● **Data for the task**:
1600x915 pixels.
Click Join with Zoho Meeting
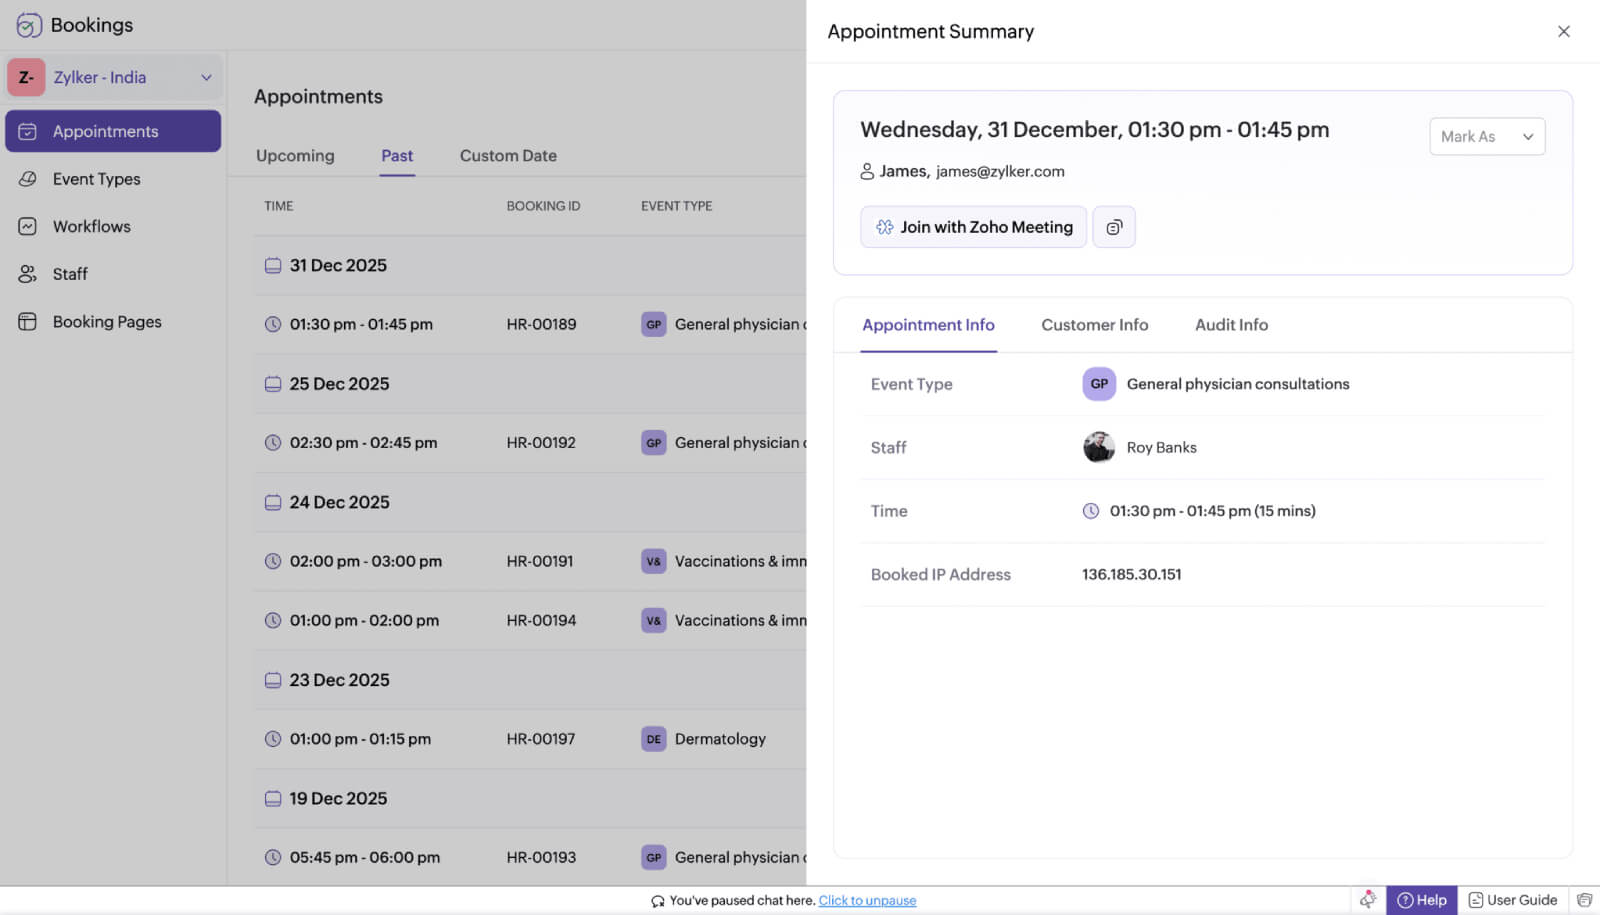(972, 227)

* * *

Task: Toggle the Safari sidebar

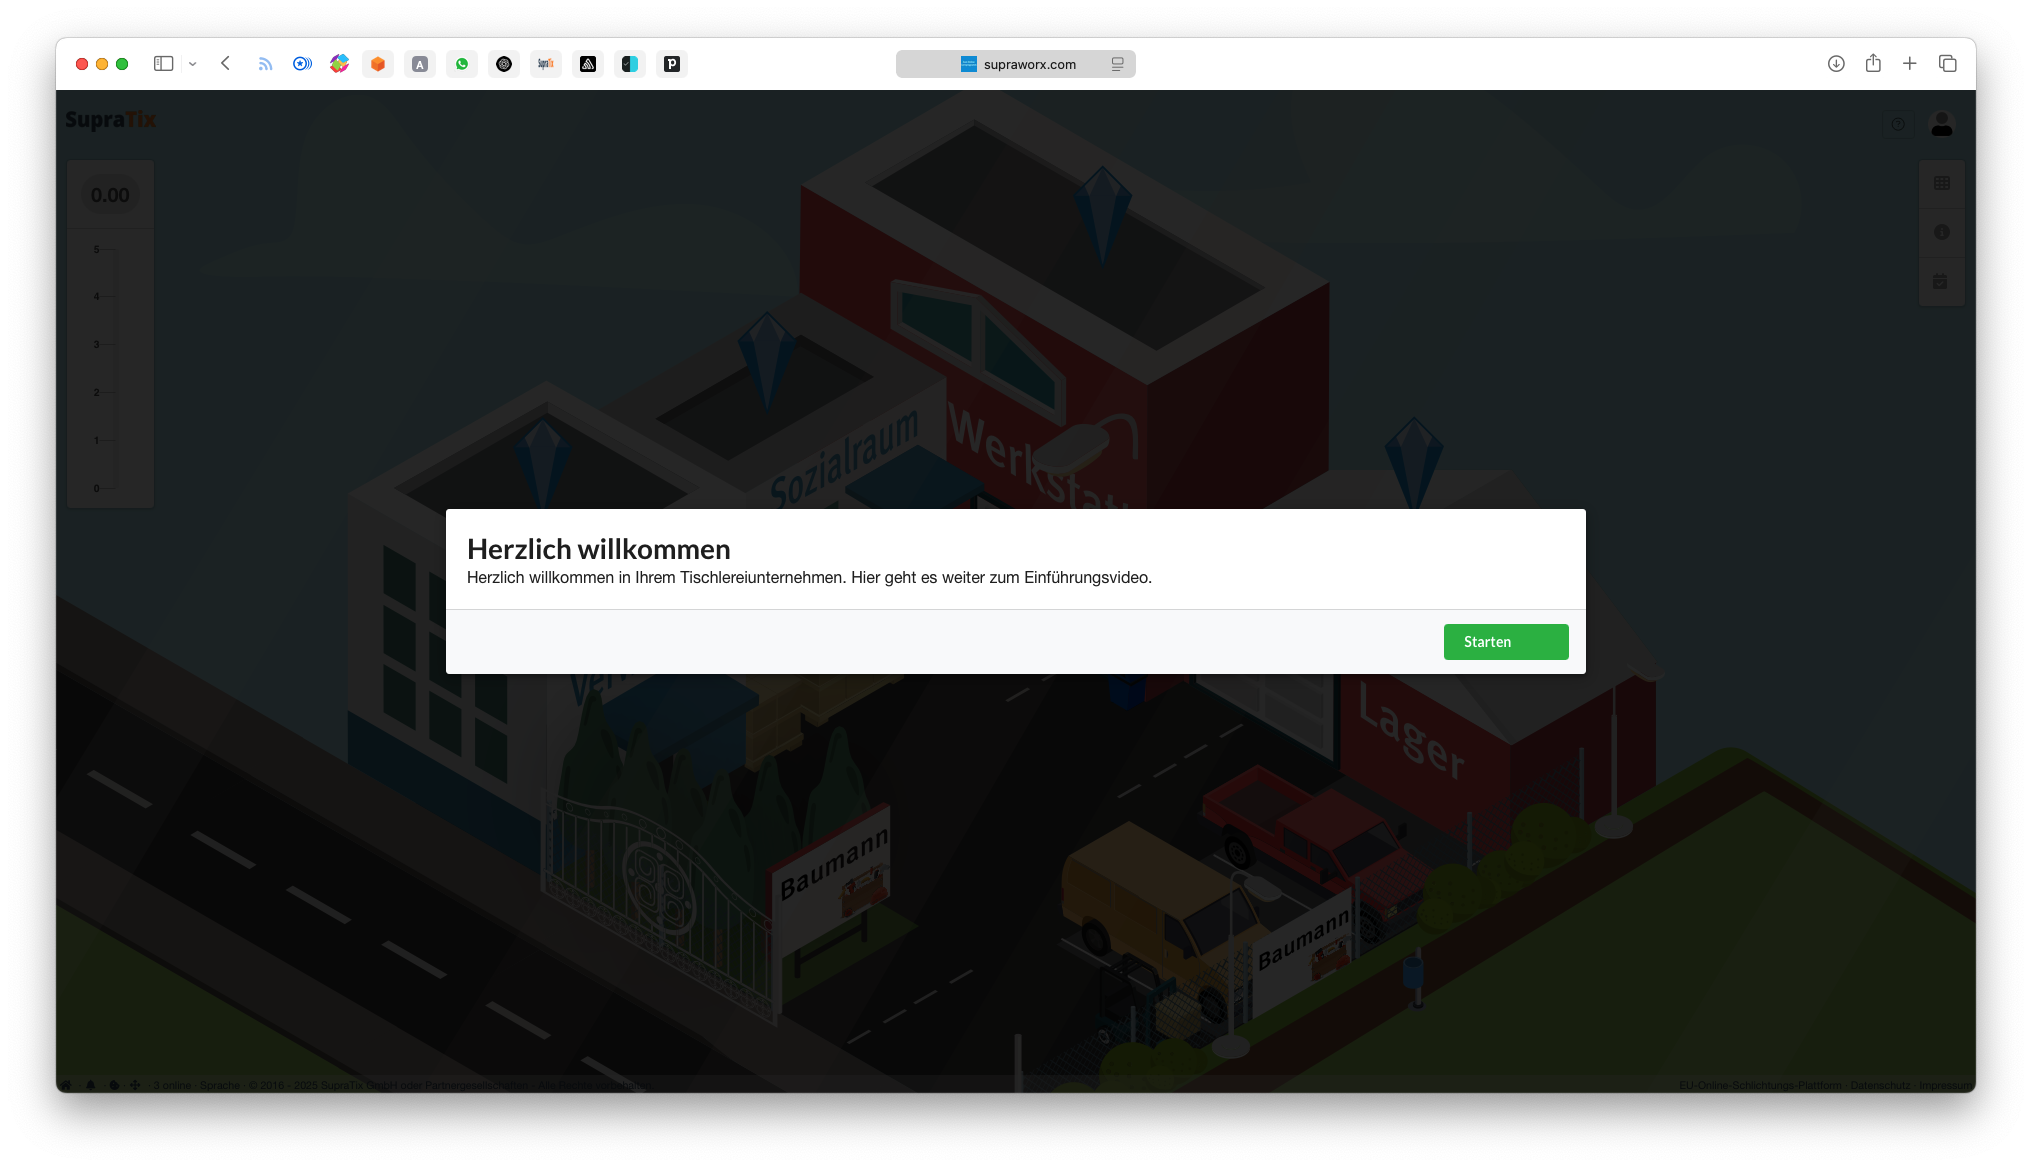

--

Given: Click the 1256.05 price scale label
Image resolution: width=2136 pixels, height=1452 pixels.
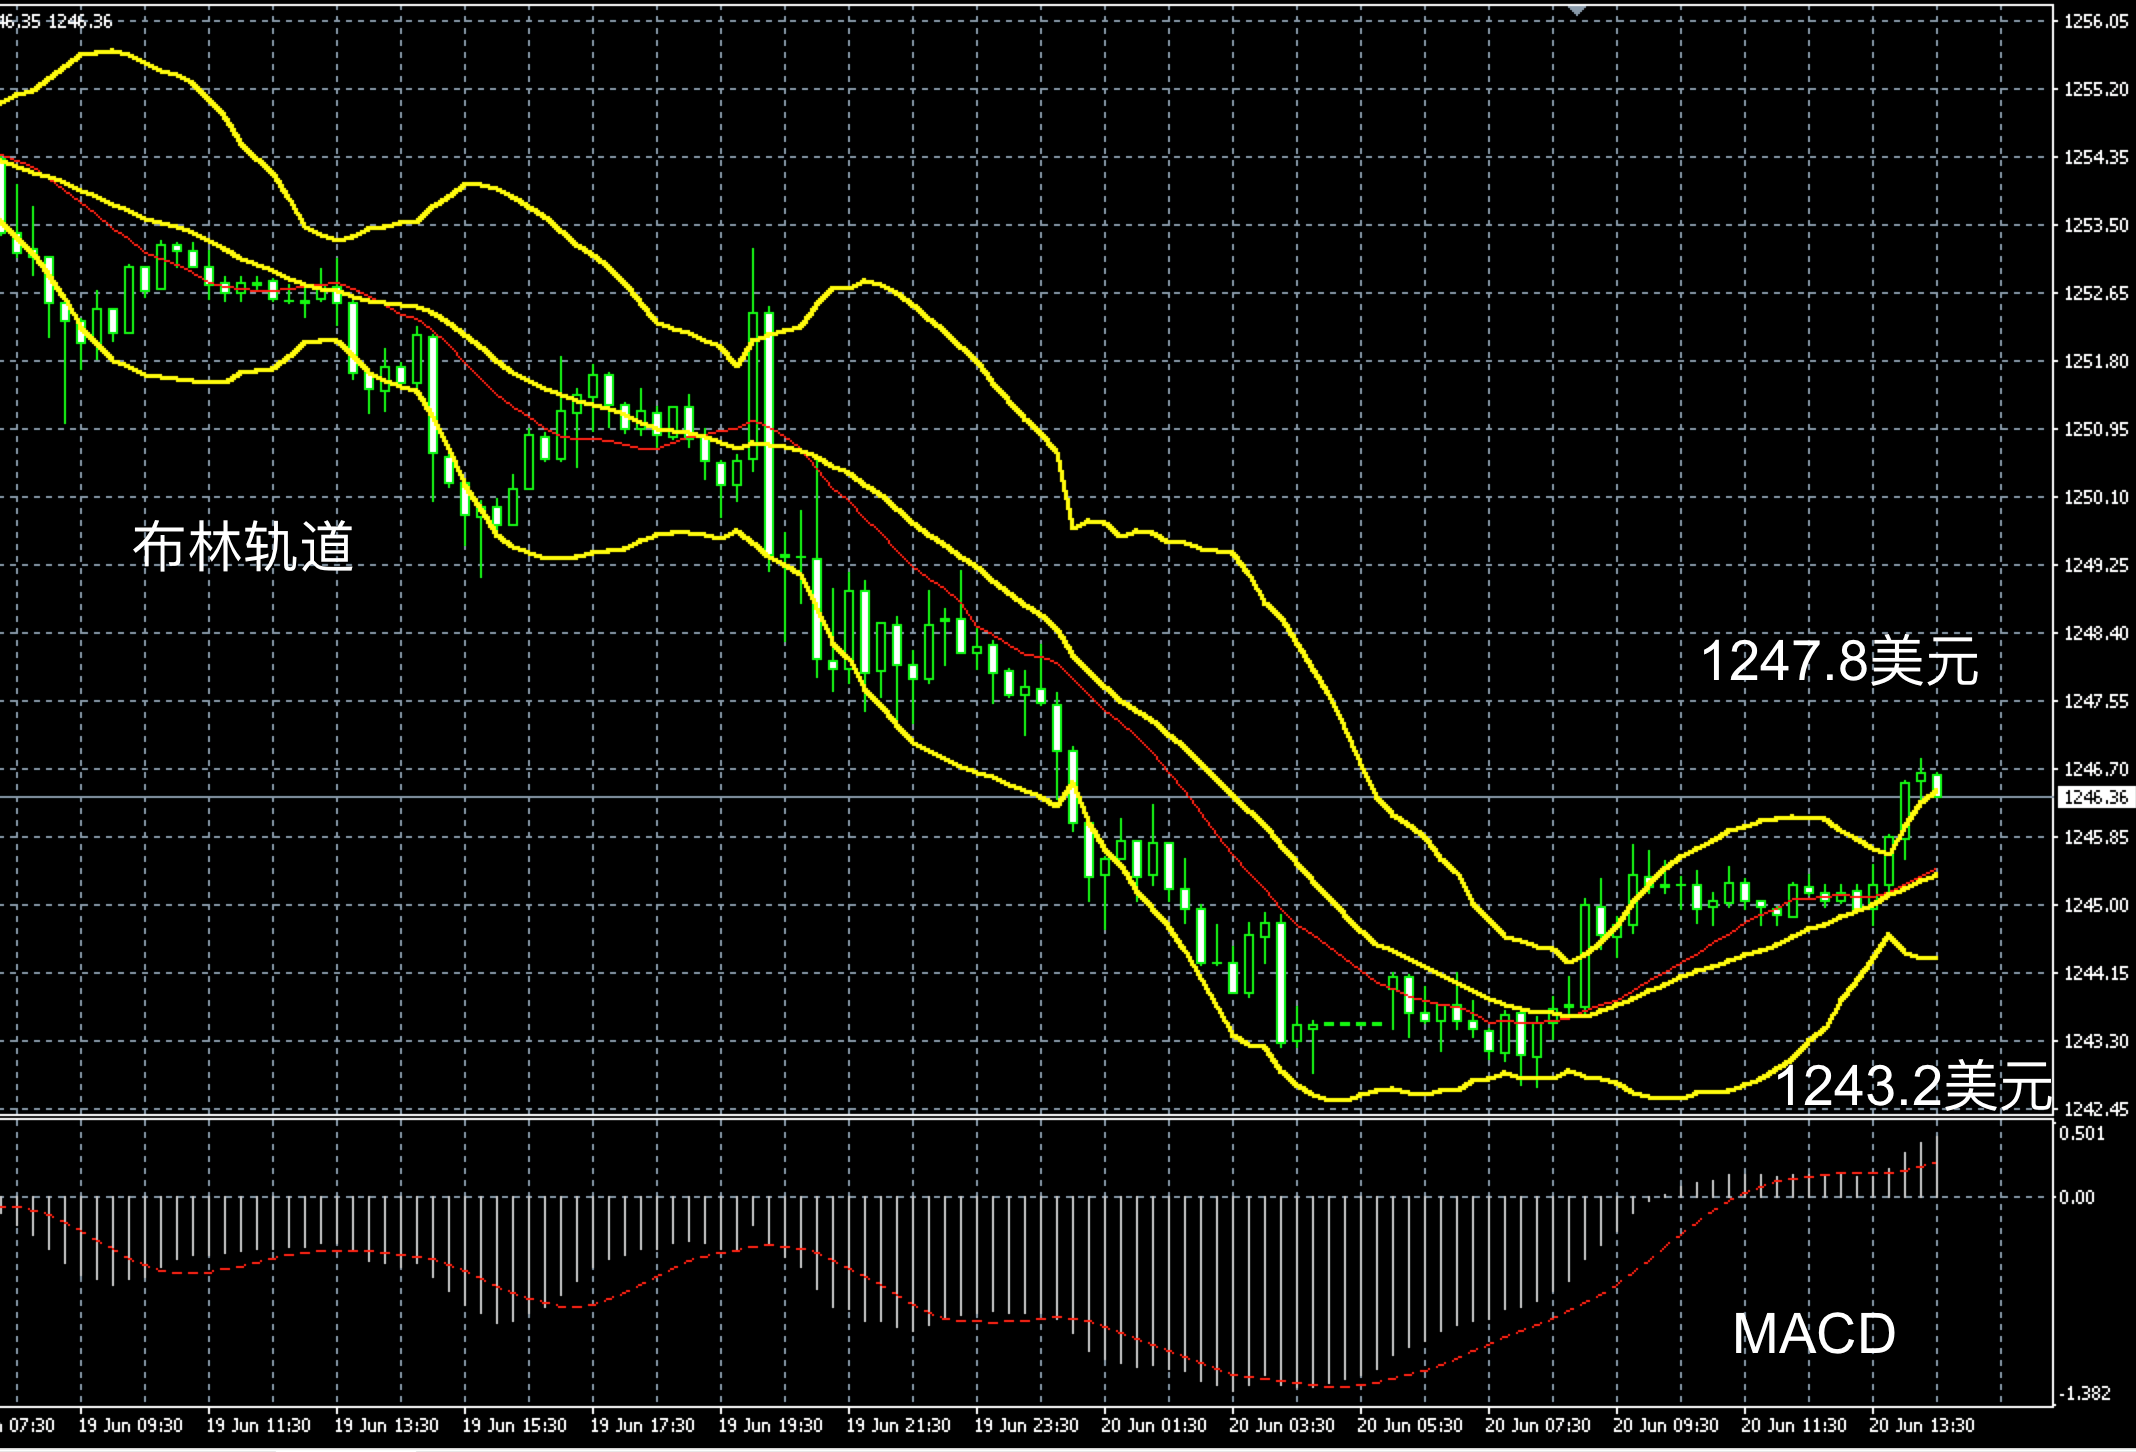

● **Work to be completed**: With the string "pixels" as the key, filter the data above and show the lines that match.

● **Response**:
1600x915 pixels.
Image resolution: width=2136 pixels, height=1452 pixels.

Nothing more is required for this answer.